Make it your business to read a good book

Wednesday, 2 May, 2012 - 11:17
Category: 

Looking for business inspiration? Here are a few books that offer more than just a great read.

I HAVE belatedly got around to reading Moneyball as I retrospectively track back through author Michael Lewis’ work.

I first encountered his writing last year when I read his Vanity Fair article, ‘Beware of Greeks Bearing Bonds’. This is an amazing piece of work, which seeks to do more than simply discuss the economic issues relating to the GFC; it aims to learn about the cultural background that led the Greeks to where they are today.

As part of this work, Lewis wrote similar pieces about Ireland, Iceland and Germany – all of which have been thrown together recently in a book of essays entitled ‘Boomerang: Travels in the New Third World’.

Lewis has a gift for bringing the human and business worlds together in a way few others can. Moneyball has now become a film. While it was a great movie, the screen version doesn’t quite tell the story the way the book does, especially the nitty gritty in taking statistical analysis and applying it to the sport of baseball.

This kind of gift is rare, but not unique.

The guys behind Freakonomics – University of Chicago economist Steven Levitt and New York Times journalist Stephen Dubner – arguably did the same thing. In many ways, Moneyball is simply an extended version of a chapter in their original book or its sequel Superfreakonomics. Throughout these entertaining books the Freakonomics duo uses statistical analysis to attempt to explain why so many things about public policy or even popular culture have turned out the way they have.

While the Freakonomics’ viewpoint might have been the first to popularise the idea of using economic theory and methodology to explain the real world, a very good earlier example can be found in the work of leading management text author Jim Collins.

Collins’s Built to Last: Successful Habits of Visionary Companies is a well-known result of a statistical analysis of leading listed US companies. By tracking back through the history of performance of companies in the US stock market, the author, aided by his students, found a consistent set of traits which tended to mark a company for long-term success.

The only trouble with that analysis was that, in the main, the companies identified had been created with those traits. In another book, Good to Great, which many business leaders tend to hold in higher regard, Collins returned to the data to find examples of where mediocre companies had become outperformers.

It is not only great information, it is well told.

All this got me thinking about the type of business books I find engaging. 

A few years ago I read Stick It Up Your Punter, the story of The Sun tabloid newspaper in London owned by Rupert Murdoch’s News Corporation. The story also touched on the now defunct News Of The World, as it was a sister publication with a similar modus operandi.

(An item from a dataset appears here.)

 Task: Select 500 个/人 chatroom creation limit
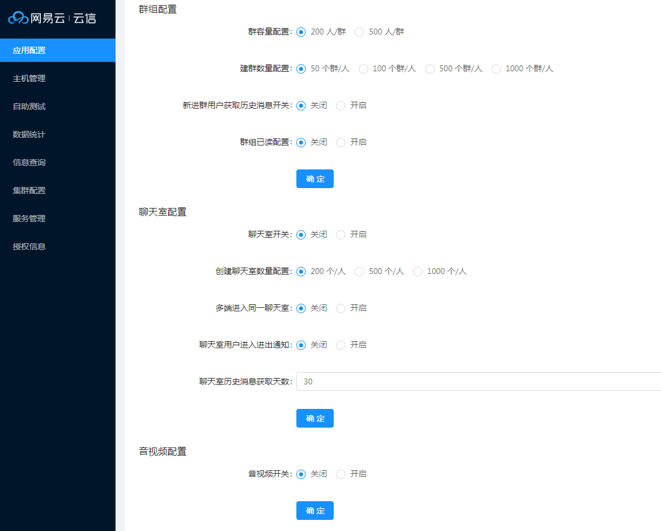(x=359, y=271)
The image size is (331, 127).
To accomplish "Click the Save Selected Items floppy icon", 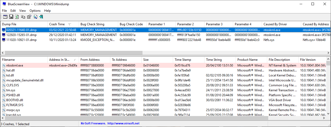I will coord(11,17).
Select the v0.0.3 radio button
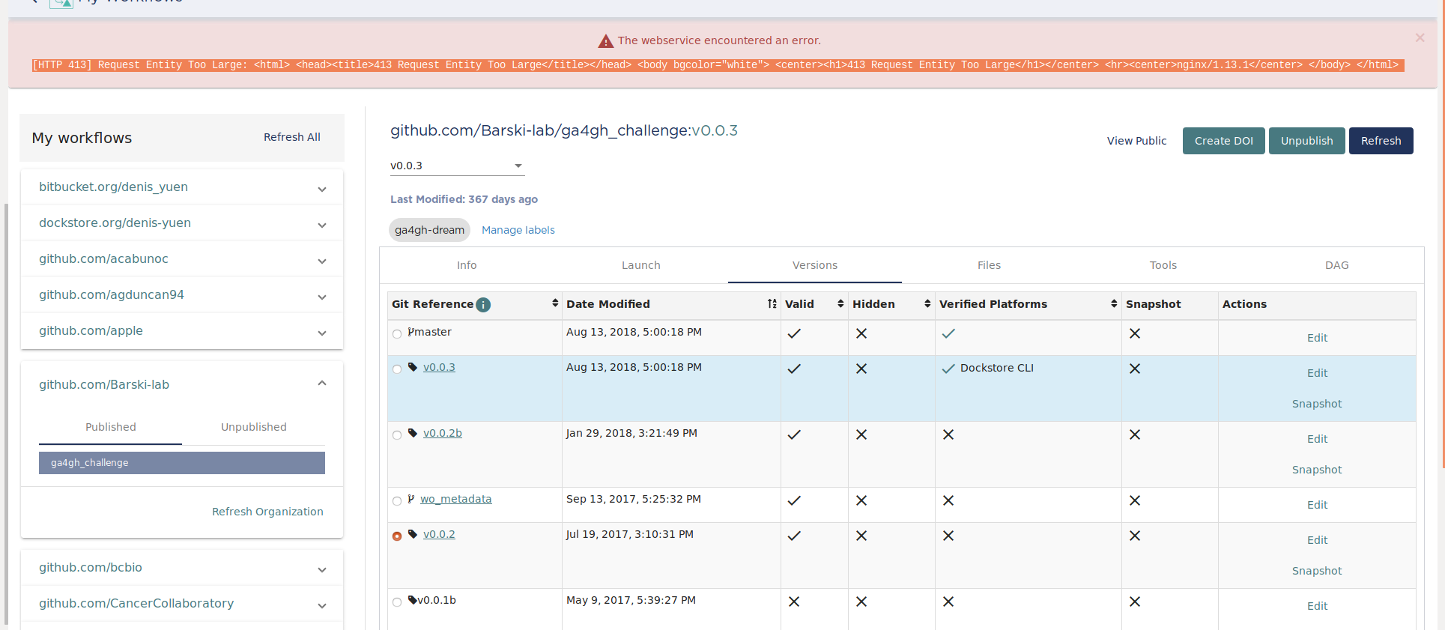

Given the controversy surrounding News Corp, due initially to the activities of people at the News Of The World, I would recommend this book to anyone with an interest not just in the media but of any form of disruptive market change. 

Poles apart in so many ways, another great book that also highlights the revolution in an industry is the Judgement of Paris by George Taber. While this title is relatively obscure – and only came to my attention because Taber was a publisher of a newspaper in the US that is similar to WA Business News – it is a rare glimpse of how market forces can unleash massive change in an industry, wine in this instance, in a relatively short timespan.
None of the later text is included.